* **Your assignment**
Line by line, transcribe the data shown below.

======== Data extracts ========

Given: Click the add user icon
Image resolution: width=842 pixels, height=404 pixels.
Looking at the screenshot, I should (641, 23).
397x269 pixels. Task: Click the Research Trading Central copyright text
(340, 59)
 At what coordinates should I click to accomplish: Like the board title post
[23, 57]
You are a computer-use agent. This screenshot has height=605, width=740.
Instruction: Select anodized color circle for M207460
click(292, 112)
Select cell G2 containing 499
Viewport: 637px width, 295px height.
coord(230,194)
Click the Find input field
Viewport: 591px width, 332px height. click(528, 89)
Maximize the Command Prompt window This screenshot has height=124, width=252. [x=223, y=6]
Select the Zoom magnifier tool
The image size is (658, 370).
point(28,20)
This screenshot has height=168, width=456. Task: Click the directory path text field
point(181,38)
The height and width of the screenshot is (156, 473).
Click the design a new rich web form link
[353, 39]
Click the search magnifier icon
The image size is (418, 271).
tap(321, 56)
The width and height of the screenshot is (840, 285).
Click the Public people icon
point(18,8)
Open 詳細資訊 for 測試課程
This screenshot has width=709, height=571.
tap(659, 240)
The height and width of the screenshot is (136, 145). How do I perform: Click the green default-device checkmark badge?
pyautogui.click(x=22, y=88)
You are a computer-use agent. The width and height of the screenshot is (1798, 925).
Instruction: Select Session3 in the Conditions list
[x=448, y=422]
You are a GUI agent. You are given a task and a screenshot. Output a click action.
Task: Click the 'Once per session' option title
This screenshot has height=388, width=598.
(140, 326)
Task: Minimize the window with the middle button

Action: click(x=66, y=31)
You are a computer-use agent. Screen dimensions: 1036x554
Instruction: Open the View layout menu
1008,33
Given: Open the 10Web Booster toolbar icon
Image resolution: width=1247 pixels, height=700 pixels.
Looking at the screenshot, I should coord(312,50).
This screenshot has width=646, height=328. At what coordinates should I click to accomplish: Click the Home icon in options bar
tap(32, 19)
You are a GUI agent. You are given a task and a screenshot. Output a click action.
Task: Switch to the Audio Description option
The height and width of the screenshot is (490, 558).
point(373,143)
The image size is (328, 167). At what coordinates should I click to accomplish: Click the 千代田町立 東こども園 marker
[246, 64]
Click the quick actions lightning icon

========

* **Task response**
Given: Click the add user icon
Image resolution: width=842 pixels, height=404 pixels.
Looking at the screenshot, I should (641, 23).
397x269 pixels. Task: Click the Research Trading Central copyright text
(340, 59)
 At what coordinates should I click to accomplish: Like the board title post
[23, 57]
You are a computer-use agent. This screenshot has height=605, width=740.
Instruction: Select anodized color circle for M207460
click(292, 112)
Select cell G2 containing 499
Viewport: 637px width, 295px height.
coord(230,194)
Click the Find input field
Viewport: 591px width, 332px height. click(528, 89)
Maximize the Command Prompt window This screenshot has height=124, width=252. [x=223, y=6]
Select the Zoom magnifier tool
The image size is (658, 370).
point(28,20)
This screenshot has height=168, width=456. Task: Click the directory path text field
point(181,38)
The height and width of the screenshot is (156, 473).
Click the design a new rich web form link
[353, 39]
Click the search magnifier icon
The image size is (418, 271).
tap(321, 56)
The width and height of the screenshot is (840, 285).
Click the Public people icon
point(18,8)
Open 詳細資訊 for 測試課程
This screenshot has width=709, height=571.
tap(659, 240)
The height and width of the screenshot is (136, 145). How do I perform: Click the green default-device checkmark badge?
pyautogui.click(x=22, y=88)
You are a computer-use agent. The width and height of the screenshot is (1798, 925).
Instruction: Select Session3 in the Conditions list
[x=448, y=422]
You are a GUI agent. You are given a task and a screenshot. Output a click action.
Task: Click the 'Once per session' option title
This screenshot has height=388, width=598.
(140, 326)
Task: Minimize the window with the middle button

Action: click(x=66, y=31)
You are a computer-use agent. Screen dimensions: 1036x554
Instruction: Open the View layout menu
1008,33
Given: Open the 10Web Booster toolbar icon
Image resolution: width=1247 pixels, height=700 pixels.
Looking at the screenshot, I should coord(312,50).
This screenshot has width=646, height=328. At what coordinates should I click to accomplish: Click the Home icon in options bar
tap(32, 19)
You are a GUI agent. You are given a task and a screenshot. Output a click action.
Task: Switch to the Audio Description option
The height and width of the screenshot is (490, 558).
point(373,143)
The image size is (328, 167). At what coordinates should I click to accomplish: Click the 千代田町立 東こども園 marker
[246, 64]
Click the quick actions lightning icon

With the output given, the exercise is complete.